Out of the material that follows, write out exactly the lines from the line with "Instruction: Tap the" to the line with "You are a computer-use agent. Screen", both ends included, and no others.

START TASK MATERIAL

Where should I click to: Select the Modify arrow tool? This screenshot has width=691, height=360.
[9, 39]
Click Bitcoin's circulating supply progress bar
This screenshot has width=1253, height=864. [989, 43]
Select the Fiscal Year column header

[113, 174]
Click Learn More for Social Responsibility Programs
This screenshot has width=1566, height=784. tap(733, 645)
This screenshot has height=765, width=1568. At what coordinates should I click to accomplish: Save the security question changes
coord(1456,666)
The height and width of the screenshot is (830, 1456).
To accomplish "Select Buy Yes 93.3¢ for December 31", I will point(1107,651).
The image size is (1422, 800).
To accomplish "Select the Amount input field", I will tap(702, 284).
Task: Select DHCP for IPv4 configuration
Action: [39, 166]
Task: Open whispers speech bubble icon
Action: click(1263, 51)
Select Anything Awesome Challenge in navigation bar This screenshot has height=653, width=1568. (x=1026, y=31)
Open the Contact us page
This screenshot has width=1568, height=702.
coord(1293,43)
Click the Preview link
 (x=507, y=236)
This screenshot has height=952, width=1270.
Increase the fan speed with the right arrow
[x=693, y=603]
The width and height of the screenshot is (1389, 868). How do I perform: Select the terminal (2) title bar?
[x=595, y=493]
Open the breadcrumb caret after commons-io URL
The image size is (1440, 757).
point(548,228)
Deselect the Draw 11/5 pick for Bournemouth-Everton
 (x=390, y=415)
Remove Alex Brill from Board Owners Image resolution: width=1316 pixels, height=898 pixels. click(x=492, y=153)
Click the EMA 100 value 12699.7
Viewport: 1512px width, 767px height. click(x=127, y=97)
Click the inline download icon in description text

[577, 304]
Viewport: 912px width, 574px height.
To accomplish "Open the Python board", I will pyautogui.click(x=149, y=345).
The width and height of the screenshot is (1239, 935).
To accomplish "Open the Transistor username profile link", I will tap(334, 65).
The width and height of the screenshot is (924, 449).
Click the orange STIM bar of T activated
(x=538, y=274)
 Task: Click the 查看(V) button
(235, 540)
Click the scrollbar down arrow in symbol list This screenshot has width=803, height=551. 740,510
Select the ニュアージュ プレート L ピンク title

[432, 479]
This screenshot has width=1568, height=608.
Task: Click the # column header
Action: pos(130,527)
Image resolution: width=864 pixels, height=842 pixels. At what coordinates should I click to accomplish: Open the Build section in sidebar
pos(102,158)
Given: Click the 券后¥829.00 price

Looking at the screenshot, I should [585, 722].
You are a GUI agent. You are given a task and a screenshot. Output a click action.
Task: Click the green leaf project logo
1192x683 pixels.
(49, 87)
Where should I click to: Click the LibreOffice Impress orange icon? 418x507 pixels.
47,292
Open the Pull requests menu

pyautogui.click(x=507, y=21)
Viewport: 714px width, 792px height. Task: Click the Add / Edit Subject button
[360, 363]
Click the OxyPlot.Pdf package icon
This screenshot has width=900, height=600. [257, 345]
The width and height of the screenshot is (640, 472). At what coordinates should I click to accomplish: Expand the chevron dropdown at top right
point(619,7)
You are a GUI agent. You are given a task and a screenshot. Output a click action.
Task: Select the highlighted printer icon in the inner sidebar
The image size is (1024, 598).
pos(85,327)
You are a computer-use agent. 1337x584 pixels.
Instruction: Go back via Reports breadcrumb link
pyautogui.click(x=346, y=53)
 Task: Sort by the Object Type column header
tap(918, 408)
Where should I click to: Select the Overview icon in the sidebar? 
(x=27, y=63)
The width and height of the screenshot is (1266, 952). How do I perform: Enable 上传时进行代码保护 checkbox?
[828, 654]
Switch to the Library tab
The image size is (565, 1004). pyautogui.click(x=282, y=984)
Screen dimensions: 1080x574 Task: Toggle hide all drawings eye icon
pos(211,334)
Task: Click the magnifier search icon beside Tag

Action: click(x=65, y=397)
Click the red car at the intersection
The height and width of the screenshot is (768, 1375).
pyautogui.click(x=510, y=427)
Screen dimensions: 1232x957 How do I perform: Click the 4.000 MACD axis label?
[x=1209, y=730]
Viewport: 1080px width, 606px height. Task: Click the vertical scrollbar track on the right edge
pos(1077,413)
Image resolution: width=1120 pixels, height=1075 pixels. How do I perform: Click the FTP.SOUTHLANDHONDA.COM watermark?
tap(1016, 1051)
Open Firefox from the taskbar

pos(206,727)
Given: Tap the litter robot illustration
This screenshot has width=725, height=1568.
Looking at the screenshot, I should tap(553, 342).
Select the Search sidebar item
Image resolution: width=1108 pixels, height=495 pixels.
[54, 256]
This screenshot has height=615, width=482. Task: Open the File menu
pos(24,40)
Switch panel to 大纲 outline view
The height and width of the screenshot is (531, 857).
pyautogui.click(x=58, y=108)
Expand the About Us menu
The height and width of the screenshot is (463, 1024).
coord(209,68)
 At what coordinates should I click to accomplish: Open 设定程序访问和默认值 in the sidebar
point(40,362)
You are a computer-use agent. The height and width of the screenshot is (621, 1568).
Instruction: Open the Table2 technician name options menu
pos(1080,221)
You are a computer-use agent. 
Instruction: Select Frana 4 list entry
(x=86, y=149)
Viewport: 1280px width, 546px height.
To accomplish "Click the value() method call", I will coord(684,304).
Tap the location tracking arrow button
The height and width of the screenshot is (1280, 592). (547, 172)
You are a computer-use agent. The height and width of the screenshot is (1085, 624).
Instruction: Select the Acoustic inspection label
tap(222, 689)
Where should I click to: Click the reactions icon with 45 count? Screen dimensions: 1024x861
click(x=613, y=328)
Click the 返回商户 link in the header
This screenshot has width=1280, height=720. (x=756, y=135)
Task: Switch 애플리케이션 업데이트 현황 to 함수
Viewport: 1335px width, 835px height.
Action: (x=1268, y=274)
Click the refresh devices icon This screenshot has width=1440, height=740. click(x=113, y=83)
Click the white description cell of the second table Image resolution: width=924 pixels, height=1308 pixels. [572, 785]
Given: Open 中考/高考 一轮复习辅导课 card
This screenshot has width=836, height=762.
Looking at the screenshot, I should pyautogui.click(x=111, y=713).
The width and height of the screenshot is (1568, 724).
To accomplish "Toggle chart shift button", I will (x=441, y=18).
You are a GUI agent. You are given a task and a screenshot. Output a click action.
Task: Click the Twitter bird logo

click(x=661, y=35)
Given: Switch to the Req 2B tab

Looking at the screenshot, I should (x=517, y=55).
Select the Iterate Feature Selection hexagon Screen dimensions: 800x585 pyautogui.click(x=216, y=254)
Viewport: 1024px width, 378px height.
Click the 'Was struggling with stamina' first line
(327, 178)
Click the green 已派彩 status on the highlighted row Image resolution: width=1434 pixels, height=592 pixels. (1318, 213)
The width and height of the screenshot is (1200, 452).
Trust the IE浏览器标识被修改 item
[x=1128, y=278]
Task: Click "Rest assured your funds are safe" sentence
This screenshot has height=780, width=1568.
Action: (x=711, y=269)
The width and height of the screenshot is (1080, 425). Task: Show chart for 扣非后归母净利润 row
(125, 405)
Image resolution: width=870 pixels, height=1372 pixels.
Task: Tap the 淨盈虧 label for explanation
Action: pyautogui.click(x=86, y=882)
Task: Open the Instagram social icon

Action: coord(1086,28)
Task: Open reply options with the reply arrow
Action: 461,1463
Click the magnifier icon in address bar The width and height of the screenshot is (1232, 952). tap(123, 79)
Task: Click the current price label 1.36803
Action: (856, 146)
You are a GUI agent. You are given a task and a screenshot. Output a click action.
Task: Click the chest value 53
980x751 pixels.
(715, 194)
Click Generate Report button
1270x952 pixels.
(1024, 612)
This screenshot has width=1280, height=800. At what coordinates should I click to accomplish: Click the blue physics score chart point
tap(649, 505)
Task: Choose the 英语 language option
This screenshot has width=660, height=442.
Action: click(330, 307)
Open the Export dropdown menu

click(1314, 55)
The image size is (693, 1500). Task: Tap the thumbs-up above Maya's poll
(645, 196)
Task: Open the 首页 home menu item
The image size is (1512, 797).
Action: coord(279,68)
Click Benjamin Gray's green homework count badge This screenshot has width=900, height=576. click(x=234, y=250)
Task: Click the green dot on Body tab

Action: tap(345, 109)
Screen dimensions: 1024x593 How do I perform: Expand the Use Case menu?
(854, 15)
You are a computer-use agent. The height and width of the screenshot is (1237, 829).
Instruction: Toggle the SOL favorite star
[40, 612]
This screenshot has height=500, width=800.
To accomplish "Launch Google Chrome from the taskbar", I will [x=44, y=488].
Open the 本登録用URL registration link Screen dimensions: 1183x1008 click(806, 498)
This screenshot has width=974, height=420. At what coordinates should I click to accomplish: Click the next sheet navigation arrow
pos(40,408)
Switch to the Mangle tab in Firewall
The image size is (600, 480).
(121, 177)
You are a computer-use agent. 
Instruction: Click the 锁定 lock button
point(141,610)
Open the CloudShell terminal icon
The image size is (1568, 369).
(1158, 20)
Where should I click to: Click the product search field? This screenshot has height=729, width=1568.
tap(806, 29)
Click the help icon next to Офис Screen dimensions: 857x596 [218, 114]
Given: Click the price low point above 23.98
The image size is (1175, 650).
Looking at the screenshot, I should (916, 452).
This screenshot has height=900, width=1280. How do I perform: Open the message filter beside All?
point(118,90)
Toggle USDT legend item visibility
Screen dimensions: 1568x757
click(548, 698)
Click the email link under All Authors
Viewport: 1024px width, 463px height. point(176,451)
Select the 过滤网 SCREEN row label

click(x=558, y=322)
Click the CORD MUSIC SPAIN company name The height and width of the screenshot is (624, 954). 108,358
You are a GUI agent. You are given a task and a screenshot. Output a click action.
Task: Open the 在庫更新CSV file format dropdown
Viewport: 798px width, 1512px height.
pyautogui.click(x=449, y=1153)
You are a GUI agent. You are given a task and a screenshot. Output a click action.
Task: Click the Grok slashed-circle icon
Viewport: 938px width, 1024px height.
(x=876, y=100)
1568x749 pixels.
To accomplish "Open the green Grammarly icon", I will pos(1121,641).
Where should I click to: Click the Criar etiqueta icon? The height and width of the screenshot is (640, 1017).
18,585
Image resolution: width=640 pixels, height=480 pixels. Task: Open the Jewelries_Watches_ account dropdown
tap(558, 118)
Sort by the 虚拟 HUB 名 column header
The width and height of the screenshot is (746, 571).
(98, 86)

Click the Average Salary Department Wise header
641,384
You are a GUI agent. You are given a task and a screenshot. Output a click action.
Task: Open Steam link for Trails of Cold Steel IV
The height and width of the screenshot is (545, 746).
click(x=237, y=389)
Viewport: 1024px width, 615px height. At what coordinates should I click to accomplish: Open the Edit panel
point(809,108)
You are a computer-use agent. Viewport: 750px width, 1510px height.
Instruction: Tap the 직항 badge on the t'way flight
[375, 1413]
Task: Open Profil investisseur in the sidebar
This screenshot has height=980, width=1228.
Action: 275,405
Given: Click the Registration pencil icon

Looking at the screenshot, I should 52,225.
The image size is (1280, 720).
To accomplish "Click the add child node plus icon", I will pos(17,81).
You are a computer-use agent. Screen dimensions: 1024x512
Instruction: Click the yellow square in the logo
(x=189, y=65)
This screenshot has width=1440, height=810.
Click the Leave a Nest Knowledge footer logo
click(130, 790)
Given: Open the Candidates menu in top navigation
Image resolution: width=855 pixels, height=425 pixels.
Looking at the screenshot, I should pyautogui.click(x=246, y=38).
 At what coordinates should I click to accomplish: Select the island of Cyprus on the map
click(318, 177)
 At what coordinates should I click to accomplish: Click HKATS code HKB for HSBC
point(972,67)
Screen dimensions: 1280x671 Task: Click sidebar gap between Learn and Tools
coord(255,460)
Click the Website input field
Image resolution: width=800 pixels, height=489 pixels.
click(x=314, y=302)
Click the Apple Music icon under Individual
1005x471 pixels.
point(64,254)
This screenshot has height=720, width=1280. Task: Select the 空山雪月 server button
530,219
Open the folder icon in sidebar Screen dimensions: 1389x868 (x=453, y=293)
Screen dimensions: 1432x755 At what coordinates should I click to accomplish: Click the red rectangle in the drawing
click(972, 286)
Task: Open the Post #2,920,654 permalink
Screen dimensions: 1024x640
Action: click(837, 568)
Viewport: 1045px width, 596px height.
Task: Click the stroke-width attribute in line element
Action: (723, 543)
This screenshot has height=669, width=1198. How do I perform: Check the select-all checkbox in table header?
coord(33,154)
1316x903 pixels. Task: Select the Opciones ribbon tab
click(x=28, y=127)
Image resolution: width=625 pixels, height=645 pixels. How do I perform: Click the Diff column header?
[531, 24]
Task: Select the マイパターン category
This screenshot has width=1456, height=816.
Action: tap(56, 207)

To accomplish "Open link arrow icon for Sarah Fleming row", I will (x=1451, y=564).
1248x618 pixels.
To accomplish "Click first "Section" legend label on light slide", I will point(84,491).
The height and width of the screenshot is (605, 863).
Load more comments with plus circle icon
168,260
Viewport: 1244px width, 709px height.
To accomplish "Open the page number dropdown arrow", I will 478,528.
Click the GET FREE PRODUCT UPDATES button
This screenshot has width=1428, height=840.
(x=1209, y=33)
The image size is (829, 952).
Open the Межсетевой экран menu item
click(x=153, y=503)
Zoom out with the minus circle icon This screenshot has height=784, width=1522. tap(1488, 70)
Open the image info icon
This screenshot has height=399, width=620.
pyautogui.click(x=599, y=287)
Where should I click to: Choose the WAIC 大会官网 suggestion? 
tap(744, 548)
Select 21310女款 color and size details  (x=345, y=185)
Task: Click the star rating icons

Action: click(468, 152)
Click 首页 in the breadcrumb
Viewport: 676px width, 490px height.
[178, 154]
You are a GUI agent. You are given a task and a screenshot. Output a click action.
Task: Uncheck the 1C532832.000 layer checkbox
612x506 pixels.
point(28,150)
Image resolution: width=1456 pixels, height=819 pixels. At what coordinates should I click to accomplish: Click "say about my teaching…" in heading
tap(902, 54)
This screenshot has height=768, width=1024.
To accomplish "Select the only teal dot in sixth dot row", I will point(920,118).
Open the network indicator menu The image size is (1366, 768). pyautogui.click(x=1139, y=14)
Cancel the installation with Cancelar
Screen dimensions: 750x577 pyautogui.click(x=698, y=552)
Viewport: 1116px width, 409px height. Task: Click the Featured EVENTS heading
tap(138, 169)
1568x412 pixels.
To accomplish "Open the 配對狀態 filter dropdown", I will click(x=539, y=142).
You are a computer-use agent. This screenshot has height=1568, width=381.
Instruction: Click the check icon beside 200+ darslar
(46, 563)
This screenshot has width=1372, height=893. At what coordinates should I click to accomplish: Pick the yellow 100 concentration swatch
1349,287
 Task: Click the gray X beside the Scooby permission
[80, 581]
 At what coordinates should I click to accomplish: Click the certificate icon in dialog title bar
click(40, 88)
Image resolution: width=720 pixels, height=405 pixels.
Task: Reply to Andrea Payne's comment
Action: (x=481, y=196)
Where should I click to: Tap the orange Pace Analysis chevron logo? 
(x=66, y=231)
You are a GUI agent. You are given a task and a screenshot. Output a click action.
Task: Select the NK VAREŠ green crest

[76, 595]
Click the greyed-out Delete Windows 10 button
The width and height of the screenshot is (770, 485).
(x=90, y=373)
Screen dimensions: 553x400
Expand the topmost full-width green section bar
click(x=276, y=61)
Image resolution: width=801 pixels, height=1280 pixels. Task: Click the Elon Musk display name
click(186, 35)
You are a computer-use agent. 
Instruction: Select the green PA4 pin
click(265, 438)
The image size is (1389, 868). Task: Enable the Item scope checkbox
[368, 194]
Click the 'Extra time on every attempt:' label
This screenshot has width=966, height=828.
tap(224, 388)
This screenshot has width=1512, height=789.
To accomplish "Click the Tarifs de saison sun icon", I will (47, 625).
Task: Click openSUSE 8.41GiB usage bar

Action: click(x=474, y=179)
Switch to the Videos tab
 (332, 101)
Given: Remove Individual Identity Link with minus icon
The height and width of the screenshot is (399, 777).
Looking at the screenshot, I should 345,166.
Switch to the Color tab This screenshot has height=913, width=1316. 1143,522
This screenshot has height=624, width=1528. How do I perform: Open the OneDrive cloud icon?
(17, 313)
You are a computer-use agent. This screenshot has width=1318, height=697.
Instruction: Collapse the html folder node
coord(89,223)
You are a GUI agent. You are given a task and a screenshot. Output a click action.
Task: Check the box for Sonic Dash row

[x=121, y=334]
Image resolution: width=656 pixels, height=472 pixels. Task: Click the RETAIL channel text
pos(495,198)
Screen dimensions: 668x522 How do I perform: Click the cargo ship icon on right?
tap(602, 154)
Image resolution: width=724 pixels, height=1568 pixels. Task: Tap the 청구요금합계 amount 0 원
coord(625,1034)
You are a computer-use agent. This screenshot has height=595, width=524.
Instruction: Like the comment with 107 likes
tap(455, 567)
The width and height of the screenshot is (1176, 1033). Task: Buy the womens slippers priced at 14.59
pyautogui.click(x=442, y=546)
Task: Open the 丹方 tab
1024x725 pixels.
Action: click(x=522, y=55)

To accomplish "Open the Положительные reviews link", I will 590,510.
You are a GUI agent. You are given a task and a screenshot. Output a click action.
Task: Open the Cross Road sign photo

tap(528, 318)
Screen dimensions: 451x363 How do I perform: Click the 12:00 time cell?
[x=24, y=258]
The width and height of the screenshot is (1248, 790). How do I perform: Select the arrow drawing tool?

END TASK MATERIAL

* [RESULT FOR THIS EXERCISE]
Instruction: Tap the 직항 badge on the t'way flight
[375, 1413]
Task: Open Profil investisseur in the sidebar
This screenshot has height=980, width=1228.
Action: 275,405
Given: Click the Registration pencil icon

Looking at the screenshot, I should 52,225.
The image size is (1280, 720).
To accomplish "Click the add child node plus icon", I will pos(17,81).
You are a computer-use agent. Screen dimensions: 1024x512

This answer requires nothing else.